=== WHAT THIS TASK INVOLVES ===
Take the line that contains "φ25 A25ILシリーズ表示灯 (102, 2298)" and each one after it through the last line below, and retype them exactly. Leave out the pictures.

=== STORED DATA ===
= = =
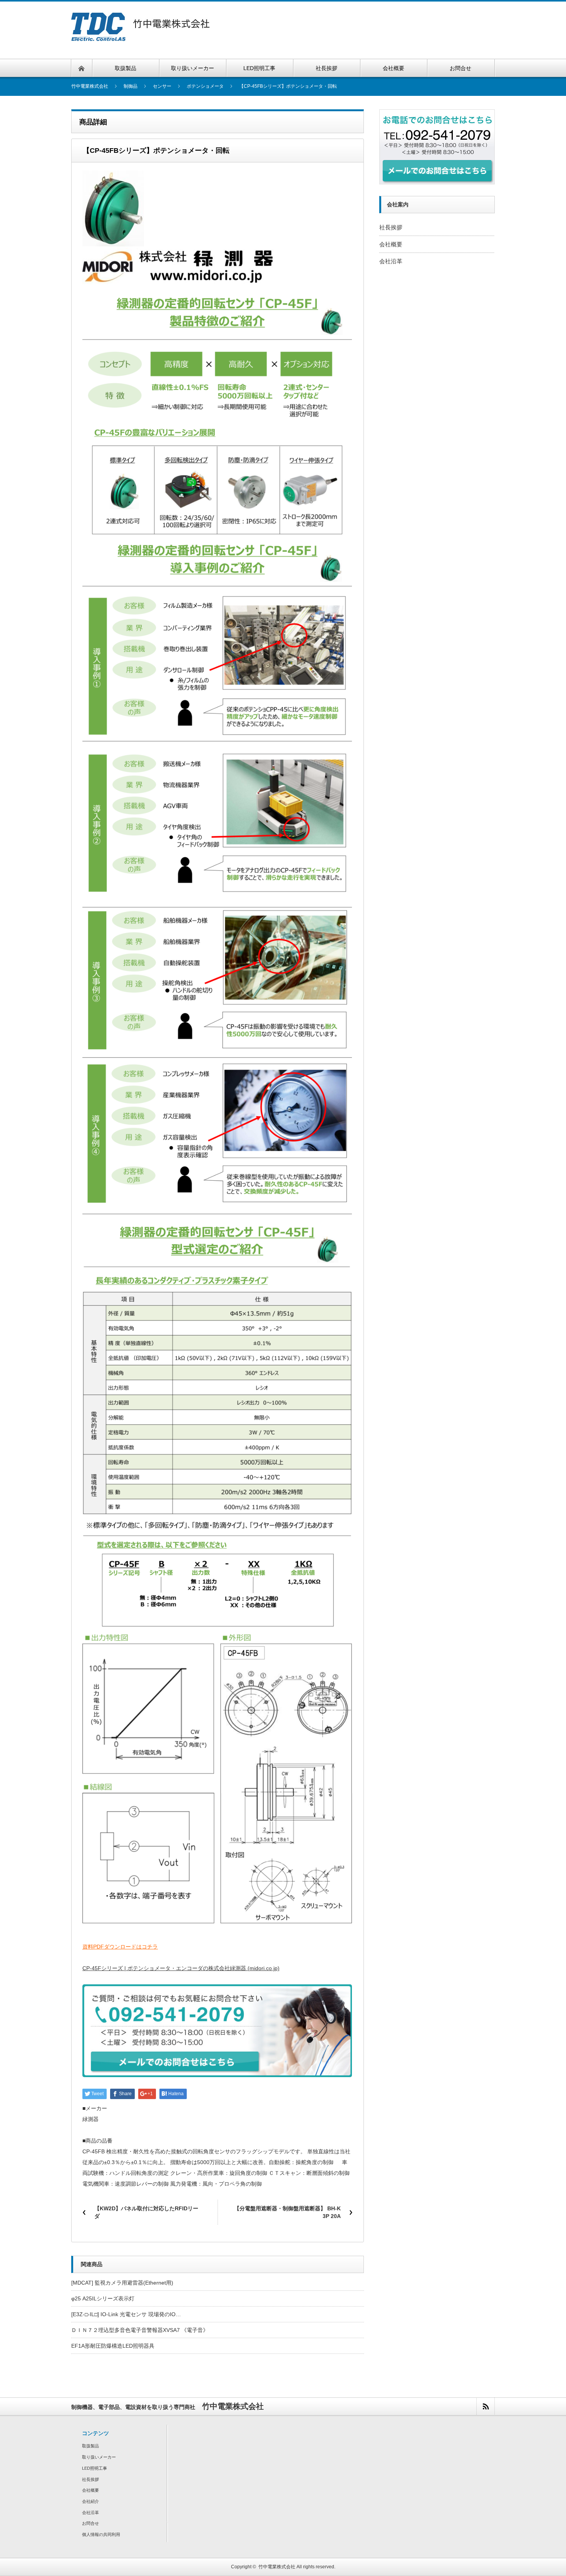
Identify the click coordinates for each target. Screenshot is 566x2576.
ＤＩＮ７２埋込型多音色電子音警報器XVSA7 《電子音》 (139, 2330)
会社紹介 (90, 2501)
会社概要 (390, 244)
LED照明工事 (94, 2468)
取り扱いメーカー (99, 2457)
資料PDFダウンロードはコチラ (120, 1947)
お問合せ (90, 2523)
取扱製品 (90, 2446)
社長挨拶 (390, 227)
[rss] (485, 2406)
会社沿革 (390, 261)
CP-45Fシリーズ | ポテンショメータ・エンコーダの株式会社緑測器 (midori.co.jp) (181, 1968)
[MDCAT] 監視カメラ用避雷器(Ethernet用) (122, 2283)
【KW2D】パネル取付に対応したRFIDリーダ (146, 2212)
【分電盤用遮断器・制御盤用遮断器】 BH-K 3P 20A (287, 2212)
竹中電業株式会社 (276, 2566)
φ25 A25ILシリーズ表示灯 (102, 2298)
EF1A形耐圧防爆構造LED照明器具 (112, 2346)
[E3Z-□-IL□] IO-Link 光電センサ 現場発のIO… (126, 2314)
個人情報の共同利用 (101, 2534)
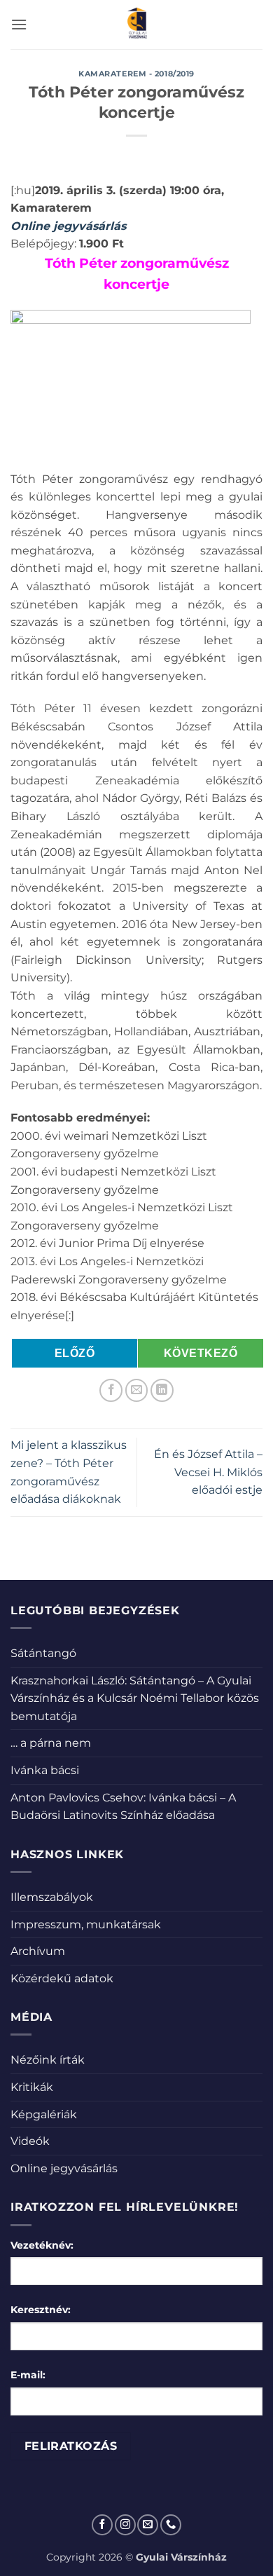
= = =
=== ANSWER SPACE ===
φ25 A25ILシリーズ表示灯 (102, 2298)
EF1A形耐圧防爆構造LED照明器具 (112, 2346)
[E3Z-□-IL□] IO-Link 光電センサ 現場発のIO… (126, 2314)
個人情報の共同利用 (101, 2534)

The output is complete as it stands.